Everyday, tens of thousands of personal accounts are hacked. Personal information is compromised, passwords are cracked, and lives are put in jeopardy. If you ever use one password for multiple accounts, you are exponentially increasing your vulnerability to being hacked. Thankfully, Google has launched its 2-step verification system: anytime an unknown device is used to sign into your Google account, the user has to provide a verification code in addition to the password. So it's not enough for hackers to just get your password; they'll also need physical control of your phone or computer to access your account.
Sign into your Gmail account. Click on a thumbnail of your avatar on the right side of the top menu bar, and then click "Account" to update your settings.
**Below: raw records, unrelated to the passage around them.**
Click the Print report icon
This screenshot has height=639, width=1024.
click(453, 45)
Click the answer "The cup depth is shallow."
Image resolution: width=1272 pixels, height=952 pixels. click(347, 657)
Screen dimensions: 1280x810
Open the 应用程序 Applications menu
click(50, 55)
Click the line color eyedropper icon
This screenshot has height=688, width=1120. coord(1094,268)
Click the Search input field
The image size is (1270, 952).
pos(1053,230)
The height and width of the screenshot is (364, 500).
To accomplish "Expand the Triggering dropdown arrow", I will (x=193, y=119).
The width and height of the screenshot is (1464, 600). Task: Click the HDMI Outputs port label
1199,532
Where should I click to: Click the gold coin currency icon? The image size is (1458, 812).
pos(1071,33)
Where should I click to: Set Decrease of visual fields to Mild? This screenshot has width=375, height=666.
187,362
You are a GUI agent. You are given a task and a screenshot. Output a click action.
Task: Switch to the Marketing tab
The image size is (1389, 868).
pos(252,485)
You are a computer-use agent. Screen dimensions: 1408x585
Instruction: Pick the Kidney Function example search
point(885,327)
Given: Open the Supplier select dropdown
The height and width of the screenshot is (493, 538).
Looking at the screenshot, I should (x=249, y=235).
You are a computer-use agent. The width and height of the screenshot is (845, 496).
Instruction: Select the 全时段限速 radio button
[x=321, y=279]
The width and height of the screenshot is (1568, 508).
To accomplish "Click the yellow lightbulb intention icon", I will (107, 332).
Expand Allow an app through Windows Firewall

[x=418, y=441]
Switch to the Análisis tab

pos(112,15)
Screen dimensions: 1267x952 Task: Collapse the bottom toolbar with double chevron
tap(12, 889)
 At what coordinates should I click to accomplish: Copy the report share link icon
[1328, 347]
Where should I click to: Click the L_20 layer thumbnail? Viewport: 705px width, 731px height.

You will land on your Account Settings page. On the left menu bar, click "Security."
In the 2-step verification section, you'll see if you already have 2-step verification turned on. If it says "OFF," click "Edit" to set the feature up.
You'll see a page that briefly walks through the steps of setting up 2-step verification. Hover over the steps for more detail. Once you're ready, click "Start setup."
Type in your cell phone number. This will be the phone associated with your Google account. Anytime you sign into your Google account from an unknown device (e.g., a public computer), Google will send a verification code to your phone and you will need to enter that before you can sign in.
Select whether you'd like to receive a text message or Google Voice call with your verification code. Press submit. Then wait for the code to arrive to your phone and enter it in.
Decide whether to trust this device. If you are turning on 2-step verification from a personal computer or trusted device, check the "trust this device" box. You will only be asked to enter a verification code when you sign into this account once per 30 days.
Press OK, and you have just set up 2-step verification for your Google account! Skip any additional steps that seem unfamiliar or confusing for now -- we will address all of them in successive sections of this article.
Print a list of backup verification codes and store it in a secure but accessible place, like your wallet. If you ever need to sign into your Google account but don't have your primary phone with you, you can enter one of these codes instead.